▶ [Extrait fourni]
•••••

CASABLANCA: Reporters sans frontières (RSF) et le comité de soutien du journaliste marocain Soulaimane Raissouni ont dénoncé samedi sa condamnation la veille à cinq ans de prison pour « agression sexuelle », et réclamé sa libération dans l'attente d'un procès en appel « équitable ».
Depuis mai 2020, Raissouni, rédacteur en chef du quotidien privé Akhbar Al Yaoum, est en détention provisoire à la suite d'une plainte pour « agression sexuelle », des faits qu’il conteste.
Ses soutiens et ses proches dénoncent un « procès politique » et qualifient de « critique » l'état de santé du journaliste de 49 ans, qui a entamé une grève de la faim il y a 93 jours pour protester contre une « grande injustice ».
« La justice a triomphé. Toutes les sales manœuvres de politiser l'affaire seront vaines », a réagi pour sa part le plaignant sur Facebook, précisant qu'il comptait « faire don du montant des dédommagements à une association caritative ».
La dernière fois que Soulaimane Raissouni est apparu devant la cour, le 10 juin, il marchait en titubant, son corps amaigri et la peau sur les os.
Au Maroc comme à l'étranger, des défenseurs des droits humains, des intellectuels ou des responsables politiques réclament sa libération provisoire.
« Verdict injuste »
« Nous demandons instamment que Raissouni soit libéré dans l'attente d'un procès en appel. Après une grève de la fin aussi longue, il y va de sa survie. Il mérite un procès équitable », a plaidé samedi RSF dans un communiqué.
« Cette décision survient à l'issue d'un procès entaché d'irrégularités manifestes », est-il précisé.
Le comité de soutien du journaliste, composé de militants appartenant à diverses associations locales de défense des droits humains, a « condamné fermement (un) verdict injuste (…) aussi sévère qu’incompréhensible ».
Dans son communiqué, il dénonce le fait que le tribunal « n'a présenté devant la défense aucune preuve et n'a entendu aucun témoin ».
La police a empêché un sit-in que tentaient d'organiser samedi à Rabat une vingtaine de membres du comité pour protester contre la condamnation de Raissouni et réclamer sa libération.
Face aux critiques, les autorités marocaines mettent en avant l'indépendance de la justice et la conformité des procédures.
Quant à sa grève de la faim, l'administration pénitentiaire (DGAPR) a soutenu que le journaliste en usait pour pousser le tribunal à le remettre en liberté.
Vendredi, le juge avait ordonné de faire venir le journaliste, absent de son procès depuis la mi-juin, afin qu'il entende sa condamnation, mais le prévenu a « refusé », d'après un procès-verbal lu au cours de l’audience à la cour d'appel de Casablanca.
Il a été condamné à cinq ans de prison, une peine assortie d'un dédommagement au plaignant de 100 000 dirhams (environ 9 500 euros), selon une journaliste qui assistait à l'audience.

•••••

▶ [Enregistrements du corpus]
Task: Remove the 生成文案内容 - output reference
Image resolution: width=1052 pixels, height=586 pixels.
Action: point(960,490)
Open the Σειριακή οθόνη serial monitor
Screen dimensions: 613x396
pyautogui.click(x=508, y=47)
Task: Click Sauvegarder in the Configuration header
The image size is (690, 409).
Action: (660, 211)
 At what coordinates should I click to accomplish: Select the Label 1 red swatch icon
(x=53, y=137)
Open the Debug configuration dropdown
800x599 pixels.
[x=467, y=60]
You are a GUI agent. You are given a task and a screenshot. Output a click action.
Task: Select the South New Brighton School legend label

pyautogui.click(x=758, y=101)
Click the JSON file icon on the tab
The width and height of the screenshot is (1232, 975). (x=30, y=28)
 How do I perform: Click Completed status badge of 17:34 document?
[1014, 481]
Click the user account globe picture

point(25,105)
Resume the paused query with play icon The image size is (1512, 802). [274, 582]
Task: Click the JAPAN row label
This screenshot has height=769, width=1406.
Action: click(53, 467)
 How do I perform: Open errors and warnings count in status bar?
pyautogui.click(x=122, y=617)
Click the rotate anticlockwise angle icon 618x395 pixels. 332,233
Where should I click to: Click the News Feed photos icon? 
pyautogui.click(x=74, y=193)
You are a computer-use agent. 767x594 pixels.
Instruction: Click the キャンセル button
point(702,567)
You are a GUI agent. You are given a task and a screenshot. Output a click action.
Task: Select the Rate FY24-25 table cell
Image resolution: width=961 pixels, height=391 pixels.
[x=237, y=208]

•••••

▶ [Liste des tâches]
a) Quels nombres écrits en chiffres figurent dans l'article sur la condamnation de Soulaimane Raissouni ?
b) Poursuivez l'article sur la condamnation de Soulaimane Raissouni à partir de sa dernière phrase.

▶ [Réponses fournies]
a)
- 2020 (mai 2020)
- 49 (49 ans)
- 93 (93 jours)
- 10 (le 10 juin)
- 100 000 (100 000 dirhams)
- 9 500 (environ 9 500 euros)

b)
A peine la sanction prononcée, des voix de protestation ont rompu le silence dans la salle et avant même la levée de l’audience, ses proches et avocats, dépités, sont partis.
« C'est une boucherie judiciaire, comment peut-on condamner un accusé en son absence ? C’est du jamais vu ! Le verdict est à l’image de ce procès », a déclaré Me Miloud Kandil, un des avocats de Raissouni.
« Même méthodes »
La défense ne plaidait plus depuis mardi pour protester contre le refus du juge d'hospitaliser puis de faire venir Raissouni devant la cour en fauteuil roulant.
Le journaliste s'était dit prêt à assister au procès, à condition « d'être transporté en ambulance et d'avoir un fauteuil roulant ».
Soulaimane Raissouni avait été arrêté en mai 2020 après une publication Facebook du plaignant --qui utilise un pseudo-- l'accusant de l'avoir « agressé sexuellement ».
Après l'arrestation du journaliste, une pétition de soutien signée par une centaine de défenseurs des droits humains, personnalités politiques et intellectuels avaient dénoncé le « ciblage des journalistes et des défenseurs des droits humains critiques à l'égard des autorités, avec les mêmes méthodes basées sur des accusations sexuelles ».
Raissouni signait régulièrement des éditoriaux critiquant les autorités dans son journal Akhbar Al Yaoum qui a cessé de paraître en mars dernier.
En 2019, sa nièce Hajar Raissouni, reporter au même journal, avait été condamnée à un an de prison pour « avortement illégal » et « relations sexuelles hors mariage » avant d'être graciée par le roi Mohammed VI.
Et le fondateur de ce quotidien Taoufik Bouachrine avait été condamné à 12 ans de prison en 2018, une peine alourdie à 15 ans en appel, pour des violences sexuelles qu'il a toujours niées.